Within the Core Pool, where validator independence cannot be reliably verified — as in permissionless modules — the protocol cannot rely on diversification to mitigate correlated slashing risk. Instead, validators participating through such modules are required to post bonds to internalize potential losses. To further limit systemic exposure, the total size of the validator set under these assumptions is restricted, treating all participants as a single correlated entity in worst case (a link how much sybyls within CSM rn?).
In stVaults, the situation is both similar and different: there are verified Node Operators as well as permissionless participants, but stakers, not the Staking Router, decide how stake is allocated across vaults. From the perspective of minimizing systemic risk for stETH, the critical factor is not the stake distribution itself — especially given that an operator’s total exposure may extend beyond Lido protocol — but ensuring that each staking position is sufficiently bonded to protect stETH holders against catastrophic consequences.
To anchor the risk framework, the protocol adopts a conservative invariant: each Node Operator is assumed to have **up to 1% of the total Ethereum network stake outside of their activity within stVaults ( ETH staked which may be used as a collateral)**. This assumption captures external exposures that are not directly visible within the protocol but could contribute to correlated slashing risk. It provides a baseline for determining the amount of collateral that must be locked when minting stETH. The chart below shows the reserve ratio — the percentage of collateral required relative to minted stETH — needed to cover the correlated slashing risk of a single Node Operator based on their concentration.

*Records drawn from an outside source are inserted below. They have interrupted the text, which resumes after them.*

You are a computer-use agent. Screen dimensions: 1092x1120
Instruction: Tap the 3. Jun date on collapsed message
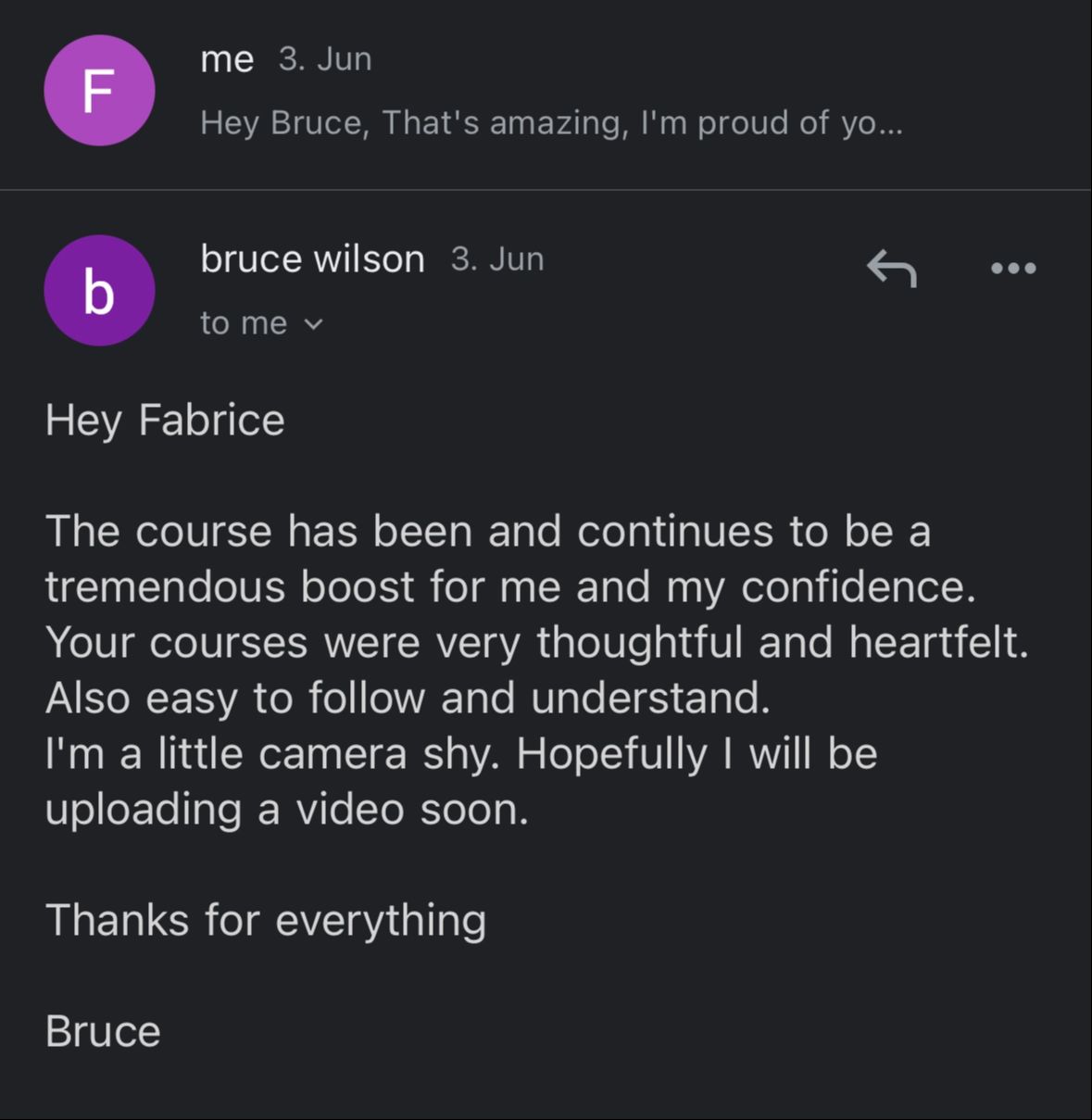(325, 59)
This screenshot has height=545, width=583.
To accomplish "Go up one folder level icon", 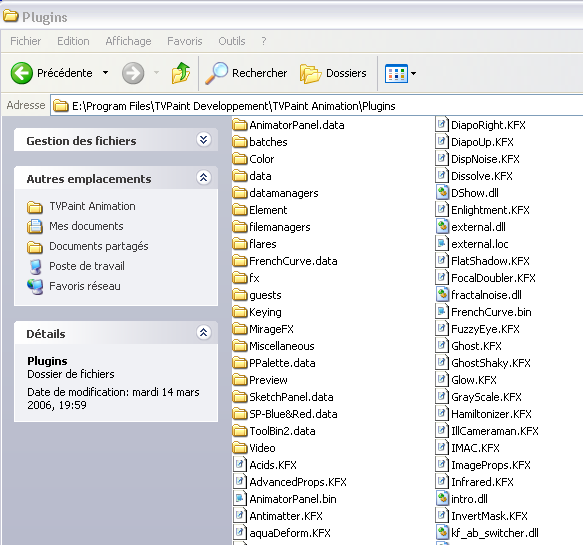I will coord(181,73).
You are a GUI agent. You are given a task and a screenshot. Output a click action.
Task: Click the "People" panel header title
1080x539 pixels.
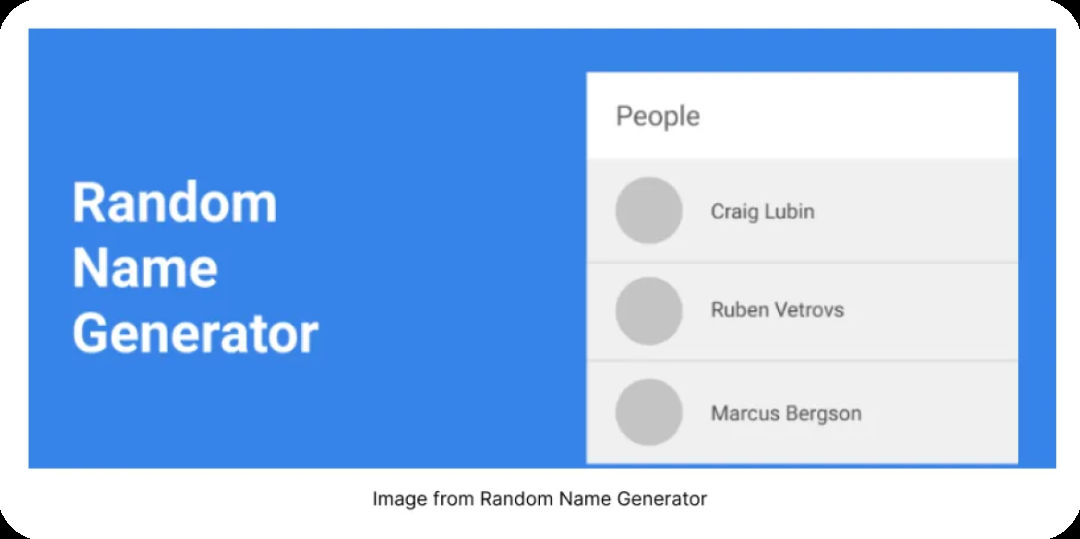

***Figure 8:** Reserve ratio required to cover correlated slashing losses for a single Node Operator assuming 1% external network stake exposure.*
While this approach works for calculating the baseline reserve ratio for a single Node Operator, it does not fully capture the dynamics introduced as an operator grows and manages multiple stVaults and stakers. As the number of stVaults and the volume of stETH minted under a single operator increases, the effective reserve ratio weakens, amplifying systemic risk. This creates a dilemma: either the reserve ratio must be made dynamic — allowing the actions of one staker to affect others and potentially triggering forced rebalances — or the protocol must conservatively fix the reserve ratio upfront and restrict the operator’s growth, thereby incentivizing Sybil behavior to bypass exposure limits.
To resolve this, a different principle is introduced. Early stakers preserve the conditions they entered under, including their original reserve ratio and risk assumptions. New stakers joining later also preserve their entry conditions, but they must absorb the additional systemic risk created by the increased cumulative exposure. This approach fairly internalizes the risk externalities: participants who add new risk to the system are the ones who bear its cost, rather than spreading it across earlier participants.

***Figure 9:** composed of six panels, demonstrates approach to setting the Reserve Ratio (RR) across successive Tiers, showing the potential risks of calculating RR independently for each Tier.*
While this principle ensures fairness and strong economic alignment, applying it directly would make the system overly complex and difficult to navigate for users. This naturally creates a competition, as tiers offering the most favorable conditions on reserve ratio are limited, representing the described structure of transferring growth in risk exposure to subsequent tiers. On a baseline level it's a fair system with stakers coming earlier having the advantage, with a possibility of market build on top in the future.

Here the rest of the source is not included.